E strani fiori v’erano, mai prima saputi,
tinti dai chiari di luna, che Natura
formò con accorto capriccio, e qui uno
che bevve nei toni sfumanti
d’ un attimo breve al tramonto, steli
d’erba che in centurie di primavere
le stelle nutrirono in guise lente e squisite,
bagnati da odorosa rugiada adunata in coppe
di gigli, che nei raggi di sole hanno visto
solo la gloria di Dio, perché mai un tramonto rovina
l’aria luminosa del cielo. Oltre, inatteso,
un grigio muro di pietra coperto di morbido muschio
s’alzava; e in lunga contemplazione rimasi, affatto stranito
a vedere un luogo sì insolito, dolce, bello,
e mentre io stavo stupito, ecco! Attraverso
il giardino un giovane venne, levò in alto una mano
a schermirsi dal sole, i suoi capelli mossi dal vento
intrecciati di fiori, e nella mano portava
un grappo sanguigno d’uva rigonfia, chiari i suoi occhi
come cristallo, nudo,
bianco come la neve su inaccessibili vette gelate,
rosse le labbra quasi sparse di vino rosso che macchia
suolo di marmo, di calcedonio la fronte.
E venne accanto a me, con labbra socchiuse
e gentili, mi prese la mano e la bocca baciò,
e uva mi diede a mangiare, e disse “Dolce amico,
vieni, ti mostrerò le ombre del mondo
e le immagini della vita. Vedi, da Sud
avanza pallido corteo che non ha mai fine”.

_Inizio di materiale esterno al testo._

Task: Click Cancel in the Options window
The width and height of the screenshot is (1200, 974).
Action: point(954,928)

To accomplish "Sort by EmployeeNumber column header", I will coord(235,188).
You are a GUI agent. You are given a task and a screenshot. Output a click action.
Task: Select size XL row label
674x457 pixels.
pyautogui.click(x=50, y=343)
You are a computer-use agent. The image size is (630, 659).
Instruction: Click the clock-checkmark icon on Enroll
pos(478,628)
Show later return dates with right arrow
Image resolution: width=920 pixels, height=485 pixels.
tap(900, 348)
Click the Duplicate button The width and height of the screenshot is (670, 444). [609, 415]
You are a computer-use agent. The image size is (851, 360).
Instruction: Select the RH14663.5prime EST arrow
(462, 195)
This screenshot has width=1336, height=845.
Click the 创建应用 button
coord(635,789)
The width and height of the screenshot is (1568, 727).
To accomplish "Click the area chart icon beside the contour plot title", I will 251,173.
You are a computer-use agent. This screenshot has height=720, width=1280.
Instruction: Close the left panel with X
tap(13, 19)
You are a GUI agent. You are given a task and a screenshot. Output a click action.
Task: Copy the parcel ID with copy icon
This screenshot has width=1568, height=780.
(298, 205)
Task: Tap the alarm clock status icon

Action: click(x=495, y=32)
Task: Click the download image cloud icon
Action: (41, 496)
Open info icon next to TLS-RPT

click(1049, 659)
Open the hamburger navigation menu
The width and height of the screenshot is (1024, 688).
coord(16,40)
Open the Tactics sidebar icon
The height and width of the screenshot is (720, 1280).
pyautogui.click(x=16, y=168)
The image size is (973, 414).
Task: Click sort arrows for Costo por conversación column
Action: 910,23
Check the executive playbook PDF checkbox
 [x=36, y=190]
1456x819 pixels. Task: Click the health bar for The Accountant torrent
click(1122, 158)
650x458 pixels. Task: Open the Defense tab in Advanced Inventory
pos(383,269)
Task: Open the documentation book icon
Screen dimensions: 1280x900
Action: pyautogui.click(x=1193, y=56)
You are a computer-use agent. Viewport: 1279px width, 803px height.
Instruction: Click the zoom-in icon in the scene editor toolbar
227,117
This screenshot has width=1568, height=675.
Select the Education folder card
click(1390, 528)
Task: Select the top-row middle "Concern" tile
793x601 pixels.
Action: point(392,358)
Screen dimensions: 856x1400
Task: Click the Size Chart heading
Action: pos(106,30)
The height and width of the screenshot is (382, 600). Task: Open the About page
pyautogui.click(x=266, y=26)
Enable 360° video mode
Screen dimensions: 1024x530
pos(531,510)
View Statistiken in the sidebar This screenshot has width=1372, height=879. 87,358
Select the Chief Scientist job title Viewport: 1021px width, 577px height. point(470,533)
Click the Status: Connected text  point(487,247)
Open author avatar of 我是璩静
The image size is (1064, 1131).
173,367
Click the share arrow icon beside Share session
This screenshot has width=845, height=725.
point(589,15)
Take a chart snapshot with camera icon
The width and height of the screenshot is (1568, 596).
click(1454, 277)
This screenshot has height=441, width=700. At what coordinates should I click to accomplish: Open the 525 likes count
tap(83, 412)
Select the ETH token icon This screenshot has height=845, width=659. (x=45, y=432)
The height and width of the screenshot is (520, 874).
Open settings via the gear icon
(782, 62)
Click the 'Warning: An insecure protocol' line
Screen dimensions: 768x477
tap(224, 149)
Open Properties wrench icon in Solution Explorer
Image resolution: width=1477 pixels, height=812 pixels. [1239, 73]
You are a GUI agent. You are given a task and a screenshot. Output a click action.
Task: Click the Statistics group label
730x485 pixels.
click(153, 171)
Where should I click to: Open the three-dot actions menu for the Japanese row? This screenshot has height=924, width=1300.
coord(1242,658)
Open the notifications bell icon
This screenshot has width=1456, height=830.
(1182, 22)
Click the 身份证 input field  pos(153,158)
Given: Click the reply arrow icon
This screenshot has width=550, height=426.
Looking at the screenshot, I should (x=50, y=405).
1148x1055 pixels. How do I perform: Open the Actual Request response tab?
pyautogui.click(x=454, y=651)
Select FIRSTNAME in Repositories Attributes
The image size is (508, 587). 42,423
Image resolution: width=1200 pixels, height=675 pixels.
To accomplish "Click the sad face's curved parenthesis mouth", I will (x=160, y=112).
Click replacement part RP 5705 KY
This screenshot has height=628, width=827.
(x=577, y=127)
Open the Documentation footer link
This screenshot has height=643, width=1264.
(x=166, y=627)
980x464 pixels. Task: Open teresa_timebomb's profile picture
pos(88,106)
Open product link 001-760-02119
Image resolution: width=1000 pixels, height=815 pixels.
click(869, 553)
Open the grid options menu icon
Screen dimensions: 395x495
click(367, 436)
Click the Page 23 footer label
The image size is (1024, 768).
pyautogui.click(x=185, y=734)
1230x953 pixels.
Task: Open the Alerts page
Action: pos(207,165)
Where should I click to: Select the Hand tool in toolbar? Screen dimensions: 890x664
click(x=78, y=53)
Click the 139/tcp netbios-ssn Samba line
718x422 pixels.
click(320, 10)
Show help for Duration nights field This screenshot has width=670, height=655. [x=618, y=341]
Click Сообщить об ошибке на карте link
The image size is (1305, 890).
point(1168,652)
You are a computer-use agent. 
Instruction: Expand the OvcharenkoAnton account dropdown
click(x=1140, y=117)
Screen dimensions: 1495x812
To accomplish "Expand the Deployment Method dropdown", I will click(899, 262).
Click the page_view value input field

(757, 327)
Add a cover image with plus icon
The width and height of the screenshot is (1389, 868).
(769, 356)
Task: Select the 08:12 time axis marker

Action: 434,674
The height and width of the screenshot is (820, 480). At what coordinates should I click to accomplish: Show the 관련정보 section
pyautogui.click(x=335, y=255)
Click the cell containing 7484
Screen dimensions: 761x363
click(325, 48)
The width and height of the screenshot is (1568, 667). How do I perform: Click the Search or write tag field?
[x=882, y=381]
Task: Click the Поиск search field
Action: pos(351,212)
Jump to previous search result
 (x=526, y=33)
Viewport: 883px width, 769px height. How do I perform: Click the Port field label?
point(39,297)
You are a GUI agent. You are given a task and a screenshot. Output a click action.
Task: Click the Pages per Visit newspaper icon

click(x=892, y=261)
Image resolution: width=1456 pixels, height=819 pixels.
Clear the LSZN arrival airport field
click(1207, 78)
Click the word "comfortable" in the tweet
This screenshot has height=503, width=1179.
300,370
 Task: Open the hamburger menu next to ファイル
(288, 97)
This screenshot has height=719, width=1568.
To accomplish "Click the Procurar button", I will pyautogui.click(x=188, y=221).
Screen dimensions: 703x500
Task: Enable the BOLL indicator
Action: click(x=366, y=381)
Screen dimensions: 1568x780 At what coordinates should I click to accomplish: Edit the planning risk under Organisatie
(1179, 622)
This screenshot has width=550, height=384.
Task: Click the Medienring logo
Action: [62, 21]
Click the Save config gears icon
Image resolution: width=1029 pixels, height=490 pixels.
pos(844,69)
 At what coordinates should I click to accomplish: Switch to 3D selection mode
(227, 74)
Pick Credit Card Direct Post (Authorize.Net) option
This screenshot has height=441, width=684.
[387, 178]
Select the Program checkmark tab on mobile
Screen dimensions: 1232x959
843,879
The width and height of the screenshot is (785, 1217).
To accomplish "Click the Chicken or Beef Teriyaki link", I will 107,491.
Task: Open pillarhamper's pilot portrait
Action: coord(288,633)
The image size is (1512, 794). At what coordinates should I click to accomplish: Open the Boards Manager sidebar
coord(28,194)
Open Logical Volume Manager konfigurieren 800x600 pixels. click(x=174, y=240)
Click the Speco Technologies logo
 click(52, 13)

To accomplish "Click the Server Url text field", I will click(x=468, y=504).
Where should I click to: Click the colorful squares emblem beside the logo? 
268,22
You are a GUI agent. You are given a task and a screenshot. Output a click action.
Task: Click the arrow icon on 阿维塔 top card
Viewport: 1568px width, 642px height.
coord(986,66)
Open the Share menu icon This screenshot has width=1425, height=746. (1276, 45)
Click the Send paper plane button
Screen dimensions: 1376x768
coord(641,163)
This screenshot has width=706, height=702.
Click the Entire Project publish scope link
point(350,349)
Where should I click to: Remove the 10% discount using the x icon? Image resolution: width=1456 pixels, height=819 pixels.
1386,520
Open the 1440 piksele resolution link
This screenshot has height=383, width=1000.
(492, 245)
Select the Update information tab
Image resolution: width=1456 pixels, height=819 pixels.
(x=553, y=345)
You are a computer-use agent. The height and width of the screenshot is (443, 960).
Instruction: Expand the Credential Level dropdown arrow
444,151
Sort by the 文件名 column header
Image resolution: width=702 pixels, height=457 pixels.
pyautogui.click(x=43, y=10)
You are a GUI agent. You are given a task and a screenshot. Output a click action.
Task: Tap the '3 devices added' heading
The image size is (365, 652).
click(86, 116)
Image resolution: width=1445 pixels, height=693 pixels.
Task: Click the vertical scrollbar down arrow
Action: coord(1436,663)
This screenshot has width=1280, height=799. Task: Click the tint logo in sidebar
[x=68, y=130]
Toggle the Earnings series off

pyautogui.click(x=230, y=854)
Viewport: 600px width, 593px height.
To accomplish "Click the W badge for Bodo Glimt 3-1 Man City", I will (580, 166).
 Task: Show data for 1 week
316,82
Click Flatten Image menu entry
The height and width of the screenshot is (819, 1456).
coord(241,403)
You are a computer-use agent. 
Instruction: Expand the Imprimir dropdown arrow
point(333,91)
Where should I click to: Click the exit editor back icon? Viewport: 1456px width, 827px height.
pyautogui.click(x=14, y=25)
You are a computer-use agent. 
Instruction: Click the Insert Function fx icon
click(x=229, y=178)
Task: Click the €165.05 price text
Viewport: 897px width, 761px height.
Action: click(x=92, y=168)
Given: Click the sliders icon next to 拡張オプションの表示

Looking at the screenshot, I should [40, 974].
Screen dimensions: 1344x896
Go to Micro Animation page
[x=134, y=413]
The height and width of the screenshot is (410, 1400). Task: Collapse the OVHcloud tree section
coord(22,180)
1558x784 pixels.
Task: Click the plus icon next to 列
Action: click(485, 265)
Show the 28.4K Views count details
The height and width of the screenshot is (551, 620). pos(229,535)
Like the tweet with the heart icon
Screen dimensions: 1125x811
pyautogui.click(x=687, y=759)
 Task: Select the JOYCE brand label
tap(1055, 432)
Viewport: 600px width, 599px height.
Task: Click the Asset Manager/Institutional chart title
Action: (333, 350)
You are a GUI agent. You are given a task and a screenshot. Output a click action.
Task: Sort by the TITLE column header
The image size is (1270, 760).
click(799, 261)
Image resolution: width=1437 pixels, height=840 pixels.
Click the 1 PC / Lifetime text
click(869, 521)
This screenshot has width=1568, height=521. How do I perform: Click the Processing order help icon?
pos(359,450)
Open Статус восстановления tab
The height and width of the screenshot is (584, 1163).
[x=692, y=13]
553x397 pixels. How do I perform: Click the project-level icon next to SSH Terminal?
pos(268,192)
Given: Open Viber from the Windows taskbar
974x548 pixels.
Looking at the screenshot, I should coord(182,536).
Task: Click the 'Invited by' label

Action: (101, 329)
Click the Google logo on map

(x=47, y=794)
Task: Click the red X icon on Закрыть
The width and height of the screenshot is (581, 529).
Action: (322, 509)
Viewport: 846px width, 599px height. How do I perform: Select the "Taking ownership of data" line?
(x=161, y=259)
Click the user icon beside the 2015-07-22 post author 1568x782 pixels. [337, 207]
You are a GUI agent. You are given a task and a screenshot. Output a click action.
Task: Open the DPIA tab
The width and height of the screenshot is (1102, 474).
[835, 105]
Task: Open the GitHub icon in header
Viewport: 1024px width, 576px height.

Ed ecco! Nel giardino del mio sogno
due giovani scorsi che camminavano su un piano brillante
di luce dorata. Uno pareva gioioso
e bello e fiorente, e una dolce canzone
moveva dalle sue labbra; cantò di graziose fanciulle
e l’amore gioioso di avvenenti ragazzi e ragazze,
luminosi i suoi occhi, e fra gli steli danzanti
dell’erba dorata i suoi piedi per gioia avanzavano in tremito;
e in mano reggeva un liuto d’avorio
con auree corde come chiome di donna,
e cantava con melodiosa voce di flauto
e attorno al suo collo tre ghirlande di rose.
Ma accanto il suo compagno veniva;
triste e dolce, e gli ampi suoi occhi
erano strani d’ un chiarore mirabile, sbarrati
in contemplazione e molti sospiri mandava
che mi commossero, e le sue gote erano bianche ed esangui
come pallidi gigli, e rosse le labbra
come papaveri, e le mani
continuamente serrava, e il capo
era intrecciato di margherite pallide come labbra di morte.
Un panno purpureo indossava trapunto d’oro
segnato da un grande serpente il cui respiro
era fiamma di fuoco: quando lo vidi,
scoppiai in lacrime e gridai: “Dolce giovane,
dimmi perché, triste ed ansante, tu vaghi
per questi reami di sogno, ti prego il vero di dirmi,
qual è il tuo nome? Rispose: “Amore è il mio nome.”
Poi, subito, il primo a me si rivolse
E gridò: “Mente: il suo nome è Vergogna.
Ma io sono Amore, ed ero solito stare
da solo in questo giardino, sin quando egli venne,
inatteso, la notte; io sono Amore verace e riempio
i cuori a fanciulli e fanciulle di reciproco ardore.”
Poi fra sospiri l’altro mi disse: “Fa’ ciò che vuoi,
io sono l’Amore che non osa dire il suo nome.”